In one of the adventures of Arthur Conan Doyle’s character Sherlock Holmes, the great detective was approached by the servant of a nobleman of the Royal family to help discreetly to recover the noble man’s son. The boy was only eight years old, and had disappeared from the boarding school he attended. Holmes agreed to the assignment, and began by interviewing the father, who was haughty and dismissive of Holmes. Before long Sherlock Holmes knew that his hands would be so tied that he couldn’t rescue the boy. Holmes confronted the father, who finally “opened up” and gave Holmes the information that he needed. Together the father and Holmes and Dr. Watson discovered the boy’s location and reached him in time to save his life and return him to his family. The father learned a lesson in life, found a closer relationship to his son, and a new outlook on his own and his family’s lives.
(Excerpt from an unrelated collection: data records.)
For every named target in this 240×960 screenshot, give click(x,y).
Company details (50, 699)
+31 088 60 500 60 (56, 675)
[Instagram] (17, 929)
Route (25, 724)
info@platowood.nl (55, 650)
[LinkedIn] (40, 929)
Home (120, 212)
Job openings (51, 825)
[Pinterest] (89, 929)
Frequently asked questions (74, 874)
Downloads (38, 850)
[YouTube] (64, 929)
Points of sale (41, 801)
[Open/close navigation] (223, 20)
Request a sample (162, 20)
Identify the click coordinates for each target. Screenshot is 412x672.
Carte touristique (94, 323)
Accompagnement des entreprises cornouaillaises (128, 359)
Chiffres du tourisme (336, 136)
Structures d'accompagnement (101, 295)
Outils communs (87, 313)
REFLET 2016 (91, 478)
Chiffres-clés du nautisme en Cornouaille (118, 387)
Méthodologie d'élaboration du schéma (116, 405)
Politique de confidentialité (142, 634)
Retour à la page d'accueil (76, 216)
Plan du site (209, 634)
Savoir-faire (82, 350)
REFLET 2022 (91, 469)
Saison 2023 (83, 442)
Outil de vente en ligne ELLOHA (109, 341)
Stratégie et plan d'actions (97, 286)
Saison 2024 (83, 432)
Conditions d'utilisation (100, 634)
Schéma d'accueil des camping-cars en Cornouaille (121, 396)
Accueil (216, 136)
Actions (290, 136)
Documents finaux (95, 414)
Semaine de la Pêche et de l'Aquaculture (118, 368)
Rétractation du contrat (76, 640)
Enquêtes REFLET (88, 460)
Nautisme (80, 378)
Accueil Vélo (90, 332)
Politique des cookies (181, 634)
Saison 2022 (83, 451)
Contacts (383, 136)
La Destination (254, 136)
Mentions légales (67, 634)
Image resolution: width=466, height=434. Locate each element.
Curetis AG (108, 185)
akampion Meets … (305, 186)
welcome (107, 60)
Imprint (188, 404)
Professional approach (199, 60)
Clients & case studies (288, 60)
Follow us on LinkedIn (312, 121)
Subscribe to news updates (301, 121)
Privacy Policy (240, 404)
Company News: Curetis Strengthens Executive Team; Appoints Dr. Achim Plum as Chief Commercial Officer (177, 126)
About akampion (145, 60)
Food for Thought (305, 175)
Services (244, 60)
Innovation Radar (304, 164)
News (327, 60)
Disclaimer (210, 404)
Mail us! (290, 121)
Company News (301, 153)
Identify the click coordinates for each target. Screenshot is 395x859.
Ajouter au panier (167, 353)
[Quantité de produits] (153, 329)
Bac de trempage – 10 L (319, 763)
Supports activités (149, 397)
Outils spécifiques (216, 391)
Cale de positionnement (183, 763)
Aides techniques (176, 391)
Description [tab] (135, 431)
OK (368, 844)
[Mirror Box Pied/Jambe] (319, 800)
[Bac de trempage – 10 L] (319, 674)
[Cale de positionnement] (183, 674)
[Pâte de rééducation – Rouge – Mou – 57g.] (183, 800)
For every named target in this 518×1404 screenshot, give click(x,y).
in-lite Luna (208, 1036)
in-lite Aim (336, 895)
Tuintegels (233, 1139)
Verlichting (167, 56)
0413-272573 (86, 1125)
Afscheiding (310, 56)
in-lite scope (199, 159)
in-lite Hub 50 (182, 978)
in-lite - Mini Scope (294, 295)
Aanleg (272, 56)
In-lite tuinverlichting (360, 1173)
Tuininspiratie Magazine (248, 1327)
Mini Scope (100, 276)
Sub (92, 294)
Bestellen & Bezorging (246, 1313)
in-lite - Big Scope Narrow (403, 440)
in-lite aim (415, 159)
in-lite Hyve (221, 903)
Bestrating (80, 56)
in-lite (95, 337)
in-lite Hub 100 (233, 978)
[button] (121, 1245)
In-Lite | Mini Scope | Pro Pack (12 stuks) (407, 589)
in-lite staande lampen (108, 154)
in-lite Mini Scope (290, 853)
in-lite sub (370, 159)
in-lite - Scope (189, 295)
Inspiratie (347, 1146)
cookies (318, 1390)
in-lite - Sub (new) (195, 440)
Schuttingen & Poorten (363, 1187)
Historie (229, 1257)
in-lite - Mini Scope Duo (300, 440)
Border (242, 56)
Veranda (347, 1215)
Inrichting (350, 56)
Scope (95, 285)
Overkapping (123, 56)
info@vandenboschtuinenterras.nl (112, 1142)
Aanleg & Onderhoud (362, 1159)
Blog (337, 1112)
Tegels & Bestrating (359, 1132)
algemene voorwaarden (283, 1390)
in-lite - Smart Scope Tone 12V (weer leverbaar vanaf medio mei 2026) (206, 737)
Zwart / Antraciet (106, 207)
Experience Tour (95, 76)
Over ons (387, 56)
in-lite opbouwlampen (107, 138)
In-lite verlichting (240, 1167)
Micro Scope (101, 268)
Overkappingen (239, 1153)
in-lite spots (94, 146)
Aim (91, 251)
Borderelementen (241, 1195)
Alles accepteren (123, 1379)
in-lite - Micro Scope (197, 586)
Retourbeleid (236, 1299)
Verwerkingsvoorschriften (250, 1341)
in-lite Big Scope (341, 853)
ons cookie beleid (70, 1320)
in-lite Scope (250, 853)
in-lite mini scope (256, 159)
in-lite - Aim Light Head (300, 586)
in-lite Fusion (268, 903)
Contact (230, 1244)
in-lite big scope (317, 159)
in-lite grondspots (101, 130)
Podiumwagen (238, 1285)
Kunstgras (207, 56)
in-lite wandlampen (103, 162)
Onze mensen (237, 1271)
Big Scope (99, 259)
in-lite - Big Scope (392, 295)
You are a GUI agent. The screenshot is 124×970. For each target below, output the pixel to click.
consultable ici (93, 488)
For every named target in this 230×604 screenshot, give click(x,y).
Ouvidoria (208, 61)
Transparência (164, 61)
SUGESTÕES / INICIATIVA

When the episode was over the lordly father handed Sherlock a check for his services. “This is a king’s ransom!” remarked Holmes. The father replied, “You gave me more than money could buy. You gave me hope and a future, not just by rescuing my son, but in showing me what is really important. I will always be grateful.” Gratitude itself was actually new to this character, and he faced a brighter future because he had experienced it.
These are all fictional characters, but they echo the truths of the Bible: “For I know the plans I have for you,” says the Lord, “Plans to prosper you and not to harm you, plans for hope and a future.” (Jeremiah 29:11)
A King’s Ransom is the highest price paid for a captive. A King’s Ransom is what Jesus paid when he went to the cross, for he paid his very life, the life that had been given to him by God. His gift is still at work in the world, and it is the opposite of fiction. It is the reality of the unimaginable gift of eternal life to souls who have lived and experienced nothing but terminal life. By Jesus’ resurrection, souls who have been imperfect from birth are extended the very life of their creator. Such free access to a different “reality” is beyond our understanding. Only by the Holy Spirit and Jesus himself can we catch a sense and maybe a view of what it will mean in each of our lives.
To be like Jesus means to know what we don’t know now, and to love more than we love now, and to receive entirely, a love we have only tasted. All of this comes to mind in this season of Lent, and at Easter we know we have been bought with a King’s Ransom.